If You’re Using Loopholes, What’s Your Real Tax Rate?
|May 6, 2014||Posted by Staff under Good Press|
This 2014 excerpt of the Weekly Wastebasket, Apr 11, is by Taxpayers for Common Sense.
Taxpayers that don’t need subsidies — through direct spending or via tax loopholes — include the oil and gas industry. Extraction of fossil fuel has been subsidized for a hundred years (literally) and it is one of the most profitable businesses in the world (literally). We found that the three largest U.S.-based oil and gas companies had an average U.S. tax rate of 26.2 percent for 2008-2012. If you subtract the billions the companies are allowed to defer each year (thanks to these special tax provisions), it drops to around 20 percent. And, to be sure, oil and gas companies are not the only ones picking from the menu of various tax breaks to lower their rate below the statutory rate of 35 percent.
The same holds true for individual taxpayers. Special tax deductions that have been in effect for decades benefit a small slice of taxpayers, but cost everyone. Even popular ones like the mortgage interest deduction, which costs roughly $75 billion a year, have no effect on homeownership rates in this country and are basically offset by the increase in home prices it causes. Like the oil and gas industry, some of the wealthiest individual taxpayers can avoid paying higher rates by also utilizing special tax provisions that aren’t available to everyone.
Congress could lower overall tax rates – something everyone wants to do – by cutting out the whole thicket of special credits and deductions that distort both the tax system and business decisions. So why don’t they just do it already?
Ed. Notes: It would not surprise me if the author over-estimated how much tax the oil corporations actually pay, especially when you subtract the payments they get from the US Government for storing oil underground (pump it out, pump it back in), for doing “research”, and for the “services” performed by their subsidiaries, such as uranium miners and processors. You could also subtract the fines not levied for pollution emitted by their trains and ships and gas stations and the fines not collected for their failure to pay over even the tiny royalties that they are charged (Norway charges nearly 80%, not 10% or 12%). This list could probably go on.
Most ironic, most of the value of oil is “rent”, or, its value in the ground, before it’s even extracted. Since oil in the ground is not the product of anyone’s labor or capital, and since its value is created by the demand for it by all of us, oil “rent” is actually our common wealth. It is one of the few things that really should be taxed or levied in some other way (auction or deed fee, etc), with the raised revenue going to the citizenry, a la Alaska’s oil dividend.

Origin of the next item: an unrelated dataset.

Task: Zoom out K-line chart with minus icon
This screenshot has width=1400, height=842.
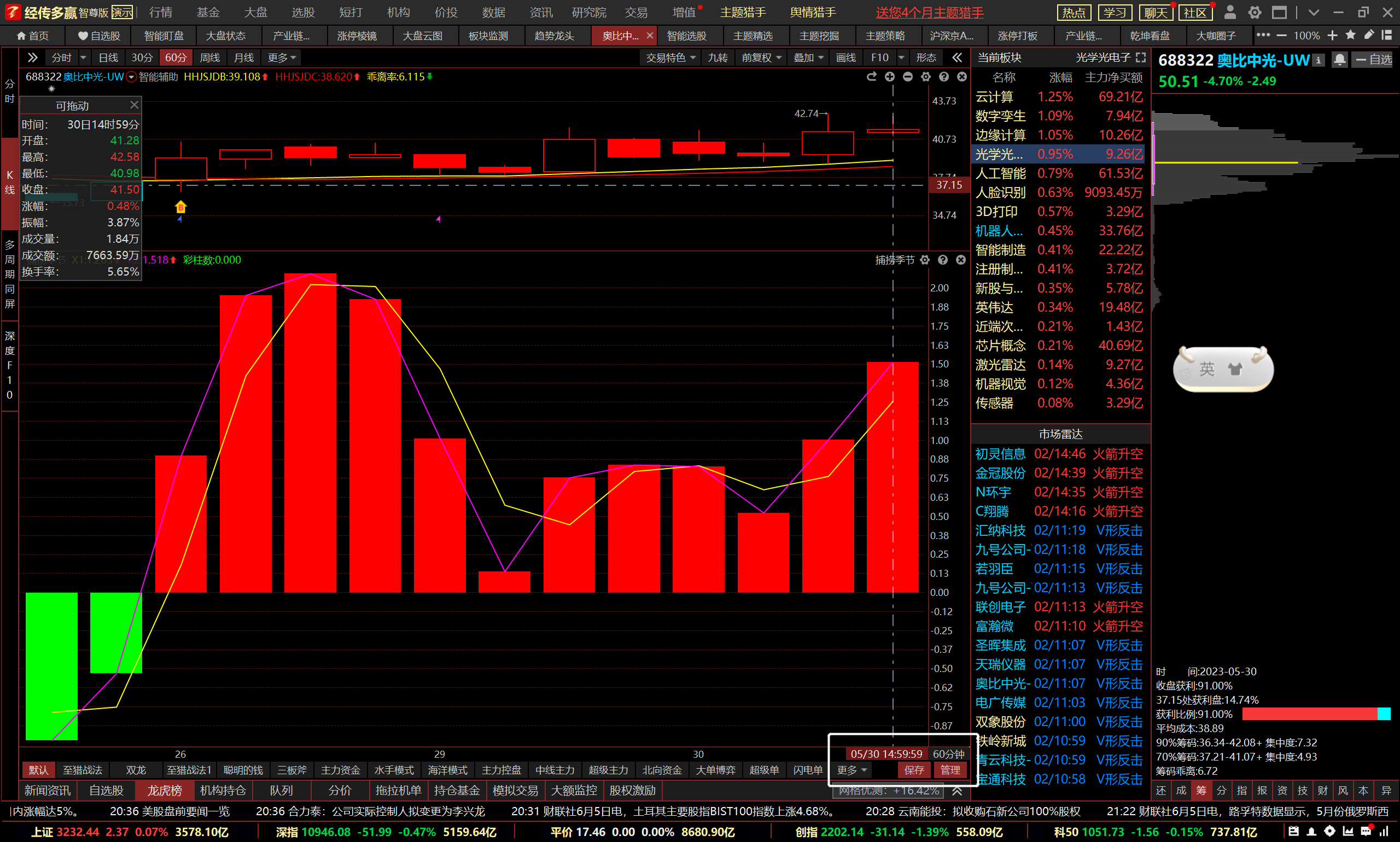Action: click(x=907, y=77)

If you’re going to have a federal income tax, you should make it as simple as possible, since complexity is the enemy of equity. Have one same rate for everybody. Have absolutely zero loopholes. And spend it all on war. If you want to pay less tax, then shrink the so-called “defense” budget. Make everybody pay, even the poor. They’ll be able to afford paying 10% of an $8,000 income — $800 — since their Citizen’s Dividend would be more like $12,000. After paying $800, they’d still have $19,200 per year to live on. Not bad. And $12k to replace mortgage interest deduction; not bad for the middle class. And $12k to replace billion-dollar oil subsides … well, too bad, “oiligarchy”, but fair is fair.